| Stored records |
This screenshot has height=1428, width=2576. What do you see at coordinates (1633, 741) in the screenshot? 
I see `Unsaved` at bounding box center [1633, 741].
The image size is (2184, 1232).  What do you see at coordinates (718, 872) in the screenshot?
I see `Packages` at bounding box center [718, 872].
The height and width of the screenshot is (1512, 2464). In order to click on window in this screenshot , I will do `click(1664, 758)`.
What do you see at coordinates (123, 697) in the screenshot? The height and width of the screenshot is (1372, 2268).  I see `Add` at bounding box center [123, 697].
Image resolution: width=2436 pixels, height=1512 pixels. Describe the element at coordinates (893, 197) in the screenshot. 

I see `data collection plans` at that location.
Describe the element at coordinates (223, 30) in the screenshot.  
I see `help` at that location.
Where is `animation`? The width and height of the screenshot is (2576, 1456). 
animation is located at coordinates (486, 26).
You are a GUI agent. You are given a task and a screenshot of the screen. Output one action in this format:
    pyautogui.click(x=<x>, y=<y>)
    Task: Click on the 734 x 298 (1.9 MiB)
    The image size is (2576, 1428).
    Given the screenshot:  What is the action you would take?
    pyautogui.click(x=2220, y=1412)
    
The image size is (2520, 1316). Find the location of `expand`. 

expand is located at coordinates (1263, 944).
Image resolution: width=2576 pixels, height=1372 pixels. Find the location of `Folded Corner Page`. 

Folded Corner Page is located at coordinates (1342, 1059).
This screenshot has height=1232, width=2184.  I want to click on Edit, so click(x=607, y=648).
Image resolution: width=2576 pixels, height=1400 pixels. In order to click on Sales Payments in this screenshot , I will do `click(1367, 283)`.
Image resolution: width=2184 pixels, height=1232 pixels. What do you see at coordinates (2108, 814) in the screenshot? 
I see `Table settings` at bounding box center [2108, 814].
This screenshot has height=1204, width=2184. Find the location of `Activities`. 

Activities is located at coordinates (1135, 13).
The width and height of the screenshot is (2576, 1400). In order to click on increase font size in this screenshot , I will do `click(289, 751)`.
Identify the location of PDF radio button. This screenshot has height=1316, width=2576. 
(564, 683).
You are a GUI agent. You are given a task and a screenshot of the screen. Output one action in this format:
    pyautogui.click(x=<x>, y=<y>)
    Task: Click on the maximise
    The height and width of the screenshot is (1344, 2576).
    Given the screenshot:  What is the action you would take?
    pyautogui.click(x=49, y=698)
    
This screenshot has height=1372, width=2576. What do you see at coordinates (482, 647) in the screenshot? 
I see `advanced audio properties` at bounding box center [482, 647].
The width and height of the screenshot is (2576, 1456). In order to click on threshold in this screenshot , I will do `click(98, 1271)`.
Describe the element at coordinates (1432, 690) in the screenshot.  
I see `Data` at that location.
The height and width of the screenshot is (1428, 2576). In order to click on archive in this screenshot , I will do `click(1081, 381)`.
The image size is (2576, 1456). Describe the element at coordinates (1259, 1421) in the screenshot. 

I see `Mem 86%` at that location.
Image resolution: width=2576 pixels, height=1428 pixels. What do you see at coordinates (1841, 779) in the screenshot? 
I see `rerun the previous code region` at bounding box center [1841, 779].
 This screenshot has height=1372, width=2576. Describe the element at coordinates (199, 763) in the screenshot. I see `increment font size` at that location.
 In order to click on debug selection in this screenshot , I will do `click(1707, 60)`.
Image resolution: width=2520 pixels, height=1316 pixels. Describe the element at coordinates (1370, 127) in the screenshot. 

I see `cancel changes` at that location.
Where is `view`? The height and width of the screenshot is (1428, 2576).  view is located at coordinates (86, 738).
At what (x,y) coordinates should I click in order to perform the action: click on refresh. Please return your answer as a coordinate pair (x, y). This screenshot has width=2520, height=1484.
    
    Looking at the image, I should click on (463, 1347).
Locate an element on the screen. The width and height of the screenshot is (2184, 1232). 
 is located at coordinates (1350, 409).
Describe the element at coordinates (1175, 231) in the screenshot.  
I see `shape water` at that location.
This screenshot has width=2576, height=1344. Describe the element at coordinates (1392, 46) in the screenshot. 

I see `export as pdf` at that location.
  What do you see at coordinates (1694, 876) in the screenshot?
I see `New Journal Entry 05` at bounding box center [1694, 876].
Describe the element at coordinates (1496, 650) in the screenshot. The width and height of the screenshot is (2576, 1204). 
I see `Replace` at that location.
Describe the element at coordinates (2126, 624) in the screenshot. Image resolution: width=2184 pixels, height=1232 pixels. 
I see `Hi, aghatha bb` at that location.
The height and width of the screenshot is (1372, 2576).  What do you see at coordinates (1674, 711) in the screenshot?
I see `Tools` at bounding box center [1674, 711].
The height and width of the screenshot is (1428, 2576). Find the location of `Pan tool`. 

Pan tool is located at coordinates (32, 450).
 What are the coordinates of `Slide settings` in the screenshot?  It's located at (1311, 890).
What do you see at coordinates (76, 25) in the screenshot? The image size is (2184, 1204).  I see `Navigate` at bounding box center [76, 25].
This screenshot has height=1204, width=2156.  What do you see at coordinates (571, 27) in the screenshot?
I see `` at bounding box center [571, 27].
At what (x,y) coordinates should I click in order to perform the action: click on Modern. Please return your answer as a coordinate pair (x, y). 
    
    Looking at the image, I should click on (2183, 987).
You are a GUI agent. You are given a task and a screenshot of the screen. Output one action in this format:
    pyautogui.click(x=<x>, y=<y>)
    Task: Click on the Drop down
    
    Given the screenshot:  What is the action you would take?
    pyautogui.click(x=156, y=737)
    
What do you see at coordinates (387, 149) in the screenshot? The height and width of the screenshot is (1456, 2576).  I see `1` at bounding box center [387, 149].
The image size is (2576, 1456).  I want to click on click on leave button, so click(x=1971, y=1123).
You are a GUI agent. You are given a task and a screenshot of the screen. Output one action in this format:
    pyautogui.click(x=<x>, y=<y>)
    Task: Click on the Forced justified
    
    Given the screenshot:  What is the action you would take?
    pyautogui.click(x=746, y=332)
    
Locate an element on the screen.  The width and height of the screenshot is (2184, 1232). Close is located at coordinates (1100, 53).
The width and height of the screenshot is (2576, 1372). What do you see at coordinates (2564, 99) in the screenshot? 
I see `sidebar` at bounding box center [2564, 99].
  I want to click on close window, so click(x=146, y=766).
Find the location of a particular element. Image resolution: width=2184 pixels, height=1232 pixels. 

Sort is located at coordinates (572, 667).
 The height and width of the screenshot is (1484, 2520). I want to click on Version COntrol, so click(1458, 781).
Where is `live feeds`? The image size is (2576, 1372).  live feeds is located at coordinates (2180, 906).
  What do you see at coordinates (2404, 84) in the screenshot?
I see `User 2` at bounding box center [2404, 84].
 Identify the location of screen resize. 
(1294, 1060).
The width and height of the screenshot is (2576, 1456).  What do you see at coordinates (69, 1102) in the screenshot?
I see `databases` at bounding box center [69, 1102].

| Instructions for the task |
Transcribe the listing word for word, covering the stretch from the line that contains "Find the location of a" through the line that contains "(1294, 1060).", with both of those lines included.

| Reply |
Find the location of a particular element. Image resolution: width=2184 pixels, height=1232 pixels. 

Sort is located at coordinates (572, 667).
 The height and width of the screenshot is (1484, 2520). I want to click on Version COntrol, so click(1458, 781).
Where is `live feeds`? The image size is (2576, 1372).  live feeds is located at coordinates (2180, 906).
  What do you see at coordinates (2404, 84) in the screenshot?
I see `User 2` at bounding box center [2404, 84].
 Identify the location of screen resize. 
(1294, 1060).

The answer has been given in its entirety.